I'm trying to create the pre-processing pipeline, for numerical values the ColumnTransformer produces the right output. However, when working with the categorical values I'm getting a weird output.

Here's the code:

from sklearn.preprocessing import OneHotEncoder

cat_attr = ['Sex', 'Embarked', 'Pclass']

cat_pipeline = ColumnTransformer([
        ('cat_fill_missing', SimpleImputer(strategy='most_frequent'), cat_attr),
        ('cat_encoder', OneHotEncoder(sparse=False), cat_attr),
        ])

cat_pipeline.fit_transform(train_data)

This produces:

array([['male', 'S', 3, ..., 0.0, 0.0, 1.0],
       ['female', 'C', 1, ..., 1.0, 0.0, 0.0],
       ['female', 'S', 3, ..., 0.0, 0.0, 1.0],
       ...,
       ['female', 'S', 3, ..., 0.0, 0.0, 1.0],
       ['male', 'C', 1, ..., 1.0, 0.0, 0.0],
       ['male', 'Q', 3, ..., 0.0, 0.0, 1.0]], dtype=object)

However, if I run the Imputer and OneHotEncoder one by one:

imputer = SimpleImputer(strategy='most_frequent')

filled_df = imputer.fit_transform(train_data[cat_attr])

onehot = OneHotEncoder(sparse=False)

onehot.fit_transform(filled_df)

I get the correct encoding:

array([[0., 1., 0., ..., 0., 0., 1.],
       [1., 0., 1., ..., 1., 0., 0.],
       [1., 0., 0., ..., 0., 0., 1.],
       ...,
       [1., 0., 0., ..., 0., 0., 1.],
       [0., 1., 1., ..., 1., 0., 0.],
       [0., 1., 0., ..., 0., 0., 1.]])

What's the reason behind this behaviour? I thought ColumnTransformer modified each column one by one.


Solution

  • Expanding on the comment, the columns you give as the third tuple elements to ColumnTransformer should partition the entire set of columns in your dataframe.

    If some columns are repeated, as you have experienced, this messes up the results. If some columns are omitted, they are left out from the output of ColumnTransformer.
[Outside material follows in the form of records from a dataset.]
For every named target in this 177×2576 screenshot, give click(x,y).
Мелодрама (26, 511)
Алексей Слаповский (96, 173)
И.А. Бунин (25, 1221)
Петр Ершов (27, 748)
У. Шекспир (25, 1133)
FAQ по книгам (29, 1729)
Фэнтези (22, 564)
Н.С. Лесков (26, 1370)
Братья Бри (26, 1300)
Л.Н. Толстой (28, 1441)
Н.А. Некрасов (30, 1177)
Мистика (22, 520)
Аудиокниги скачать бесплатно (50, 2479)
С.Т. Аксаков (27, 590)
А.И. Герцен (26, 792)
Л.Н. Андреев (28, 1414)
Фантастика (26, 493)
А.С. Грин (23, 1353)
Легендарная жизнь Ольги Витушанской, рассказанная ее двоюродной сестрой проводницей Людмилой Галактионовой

    For example, say that your dataframe has categorical columns cat_attr and numeric columns num_attr. You want to apply two transformations (SimpleImputer and OneHotEncoder) to the categorical columns and no transformation to the numeric columns. In this case the correct approach is:

    transformer = ColumnTransformer(transformers=[
        ('categorical', make_pipeline(
            SimpleImputer(strategy='most_frequent'),
            OneHotEncoder(sparse=False)
        ), cat_attr),
        ('numerical', 'passthrough', num_attr)
    ])
    

    Creating a pipeline for all the transformations which act on the same set of columns and using the special string 'passthrough' to indicate that another set of columns should not be transformed.